Nolan Richard Sanburn (born July 21, 1991) is an American professional baseball pitcher.

Sanburn attended Kokomo High School in Kokomo, Indiana. He then enrolled at the University of Arkansas, where he played college baseball for the Arkansas Razorbacks. He pitched mostly in relief. Sanburn's younger brother, Parker, also enrolled at Arkansas to play baseball for the Razorbacks.

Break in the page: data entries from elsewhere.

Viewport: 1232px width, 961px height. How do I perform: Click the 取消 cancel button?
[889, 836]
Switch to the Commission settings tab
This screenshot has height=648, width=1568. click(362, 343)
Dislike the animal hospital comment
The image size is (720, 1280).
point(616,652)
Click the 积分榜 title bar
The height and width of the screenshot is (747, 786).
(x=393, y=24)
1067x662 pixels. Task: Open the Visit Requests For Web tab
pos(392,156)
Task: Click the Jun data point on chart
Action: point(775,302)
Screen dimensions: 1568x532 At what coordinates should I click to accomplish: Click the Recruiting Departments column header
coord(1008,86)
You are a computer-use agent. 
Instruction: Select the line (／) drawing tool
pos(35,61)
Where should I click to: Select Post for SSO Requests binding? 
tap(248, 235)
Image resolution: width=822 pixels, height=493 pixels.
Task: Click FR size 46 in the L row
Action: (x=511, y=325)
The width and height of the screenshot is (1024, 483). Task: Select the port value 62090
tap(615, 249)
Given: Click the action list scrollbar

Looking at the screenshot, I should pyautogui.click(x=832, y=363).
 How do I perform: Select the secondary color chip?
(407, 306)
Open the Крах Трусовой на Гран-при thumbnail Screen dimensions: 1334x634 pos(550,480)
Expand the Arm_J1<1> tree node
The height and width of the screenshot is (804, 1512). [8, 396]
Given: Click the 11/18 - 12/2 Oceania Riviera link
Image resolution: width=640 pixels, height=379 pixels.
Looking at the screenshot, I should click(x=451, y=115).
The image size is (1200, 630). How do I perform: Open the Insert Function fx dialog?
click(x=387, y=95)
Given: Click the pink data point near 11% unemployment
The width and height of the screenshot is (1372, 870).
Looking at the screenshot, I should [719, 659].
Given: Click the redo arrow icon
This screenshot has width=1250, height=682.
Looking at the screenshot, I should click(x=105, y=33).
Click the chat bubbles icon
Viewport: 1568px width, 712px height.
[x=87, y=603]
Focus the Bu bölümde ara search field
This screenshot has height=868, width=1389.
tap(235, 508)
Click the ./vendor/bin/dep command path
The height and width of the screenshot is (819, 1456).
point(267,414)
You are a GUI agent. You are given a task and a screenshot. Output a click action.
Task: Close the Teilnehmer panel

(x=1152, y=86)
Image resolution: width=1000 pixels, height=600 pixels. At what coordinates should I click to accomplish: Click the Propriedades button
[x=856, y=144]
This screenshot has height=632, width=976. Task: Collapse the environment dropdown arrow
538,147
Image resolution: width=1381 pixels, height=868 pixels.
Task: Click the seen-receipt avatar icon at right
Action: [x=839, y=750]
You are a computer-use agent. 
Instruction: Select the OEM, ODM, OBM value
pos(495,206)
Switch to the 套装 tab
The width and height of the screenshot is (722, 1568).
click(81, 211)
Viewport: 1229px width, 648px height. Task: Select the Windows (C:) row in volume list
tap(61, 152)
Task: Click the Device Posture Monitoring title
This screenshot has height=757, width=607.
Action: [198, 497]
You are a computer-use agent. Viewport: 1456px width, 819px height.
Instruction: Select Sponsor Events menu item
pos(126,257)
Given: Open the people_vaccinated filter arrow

The Oakland Athletics selected Sanburn in the second round of the 2012 MLB Draft. He signed with the Athletics, receiving a $710,000 signing bonus, beginning his professional career. Though the Athletics had hoped to develop Sanburn as a starting pitcher, a lack of durability led the organization to keep him in relief. For the Stockton Ports of the Class A-Advanced California League in 2014, Sanburn pitched to a 3.28 earned run average with 73 strikeouts to 25 walks. The Athletics traded Sanburn to the Chicago White Sox for Adam Dunn on August 31, 2014.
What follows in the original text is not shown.